GU president reviewing decision on Catholic club

Denial of recognition for fraternal group decried

A month after Gonzaga University officials denied an all-male, all-Catholic student club official recognition as a student organization, the college’s president has announced he’ll review the decision.

“The university is concerned that all of the factors involved in this decision have not been represented in their entirety, and thus may be misunderstood,” a GU spokesperson wrote in a statement released last weekend.

A Knights of Columbus College Council, a Catholic fraternal group, does exist on campus, but the denial means the group is not eligible for funds from the school’s student government and cannot officially use the college brand.

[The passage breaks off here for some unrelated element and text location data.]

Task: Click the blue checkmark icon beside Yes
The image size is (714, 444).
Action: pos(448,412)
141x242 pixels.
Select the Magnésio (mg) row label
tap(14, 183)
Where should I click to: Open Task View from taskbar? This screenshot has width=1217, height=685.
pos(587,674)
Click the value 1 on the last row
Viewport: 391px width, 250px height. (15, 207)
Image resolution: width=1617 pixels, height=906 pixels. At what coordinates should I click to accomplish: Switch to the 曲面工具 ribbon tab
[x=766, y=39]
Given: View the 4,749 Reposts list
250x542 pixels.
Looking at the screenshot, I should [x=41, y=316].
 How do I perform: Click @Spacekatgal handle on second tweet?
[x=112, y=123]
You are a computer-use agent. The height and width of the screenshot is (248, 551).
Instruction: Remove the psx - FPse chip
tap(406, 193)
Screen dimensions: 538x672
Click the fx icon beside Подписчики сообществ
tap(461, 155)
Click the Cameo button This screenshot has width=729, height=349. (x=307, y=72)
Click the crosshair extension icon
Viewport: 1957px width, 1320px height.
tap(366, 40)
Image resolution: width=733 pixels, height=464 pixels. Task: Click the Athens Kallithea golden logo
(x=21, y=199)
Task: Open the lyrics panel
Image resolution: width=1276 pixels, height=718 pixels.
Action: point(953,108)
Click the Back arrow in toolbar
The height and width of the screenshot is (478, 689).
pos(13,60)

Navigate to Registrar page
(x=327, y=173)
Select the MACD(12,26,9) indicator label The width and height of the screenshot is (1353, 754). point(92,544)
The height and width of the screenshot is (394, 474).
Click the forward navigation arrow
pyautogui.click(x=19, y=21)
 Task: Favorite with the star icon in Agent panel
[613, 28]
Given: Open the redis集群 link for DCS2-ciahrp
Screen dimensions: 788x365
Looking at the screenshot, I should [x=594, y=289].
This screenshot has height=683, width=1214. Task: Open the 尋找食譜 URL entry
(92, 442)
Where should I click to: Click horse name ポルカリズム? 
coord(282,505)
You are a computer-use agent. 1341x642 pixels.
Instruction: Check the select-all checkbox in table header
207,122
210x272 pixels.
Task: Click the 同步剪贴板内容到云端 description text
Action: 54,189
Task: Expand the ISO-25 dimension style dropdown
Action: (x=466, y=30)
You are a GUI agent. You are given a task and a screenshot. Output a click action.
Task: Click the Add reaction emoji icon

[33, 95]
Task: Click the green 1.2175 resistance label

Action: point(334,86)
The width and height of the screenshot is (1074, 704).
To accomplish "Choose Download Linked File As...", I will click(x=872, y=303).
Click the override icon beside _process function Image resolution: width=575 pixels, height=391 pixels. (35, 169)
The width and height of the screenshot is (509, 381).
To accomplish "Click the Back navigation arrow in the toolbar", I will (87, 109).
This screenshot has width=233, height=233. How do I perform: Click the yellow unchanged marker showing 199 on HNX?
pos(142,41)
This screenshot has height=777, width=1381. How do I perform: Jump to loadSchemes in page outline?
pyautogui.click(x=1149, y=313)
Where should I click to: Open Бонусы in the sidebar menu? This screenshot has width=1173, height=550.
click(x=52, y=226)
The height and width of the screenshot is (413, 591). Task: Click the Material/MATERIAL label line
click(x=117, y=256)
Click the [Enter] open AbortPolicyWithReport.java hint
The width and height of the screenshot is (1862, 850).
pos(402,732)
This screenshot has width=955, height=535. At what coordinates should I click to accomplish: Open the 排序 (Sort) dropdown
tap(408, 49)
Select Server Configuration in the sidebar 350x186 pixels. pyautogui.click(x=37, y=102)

“President (Thayne) McCulloh has received a request from the sponsoring student to review the institution’s decision regarding the recognition of the organization as a student club, and has decided to undertake this review,” the school’s prepared statement said.

News of the denial spread fast, mostly through religious periodicals. The Catholic community, including GU alumni and parents of current students, are decrying what many are calling a hypocritical decision.

“Maybe the people who made this decision are not familiar with Knights of Columbus and the role they play in the Catholic church,” said Spokane resident and GU alumna Valerie Mullen. She, her husband and four of their children are GU graduates. “I think someone at Gonzaga was not thinking when they made this decision.”

Emails about the decision have been flooding the inbox of GU faculty member Eric Cunningham, associate professor of history and assistant director of Catholic studies. The messages, primarily from parents of students and some alumni, share a theme, Cunningham said: “They are worried about Gonzaga’s Catholic identity.”

GU officials handed down the decision in early March. Sue Weitz, vice president of Student Life, stated in a letter published in “The Catholic World Report” that the club didn’t meet the university’s student organization guidelines of being nondiscriminatory and all-inclusive, and cited religion as one of the discriminatory factors of the Knights of Columbus club.

Weitz’s letter continued: “If Gonzaga University served only Catholics and limited the benefits of the collegiate experience only to them, the decision-making process may have been different. To embrace the diversity and yet endorse a group based on faith exclusivity is a challenge that cannot be reconciled at this time.”

Cunningham wrote to Weitz about her decision. He expressed his confusion about the logic; his letter was published Wednesday in the same Catholic periodical.

“I can’t help but wonder if it is the intention of the Office of Student Life to dissociate itself from Gonzaga University because of the Jesuits’ long-standing practice of such ‘discrimination,’ or will Student Life instead choose to initiate action to remove the Society of Jesus from its affiliation with the Gonzaga community?”

He added, “This may strike you as an absurd inquiry, but it is actually a logical response to the rationale in your decision. As you noted, the revival of the Catholic Daughters on campus would solve the ‘gender-exclusivity’ problem, but alas, the Catholic Daughters are Catholic too, and that seems to be (the) central problem.”

Requests from The Spokesman-Review to talk to Student Life administrators and the sponsoring student were denied by GU officials. The university’s student union president also refused to talk when reached by phone.

“With respect for everyone involved in this internal matter, the statement we have offered is all that Gonzaga intends to share at this time,” said Mary Joan Hahn, a GU spokeswoman.

Cunningham, who used to be an adviser for the college’s Knights of Columbus group, said, “Gonzaga, to its credit, is a very all-inclusive place, but when you’re all-inclusive, you stop making distinctions. If you really want to honor diversity, you have to honor your own distinctness.”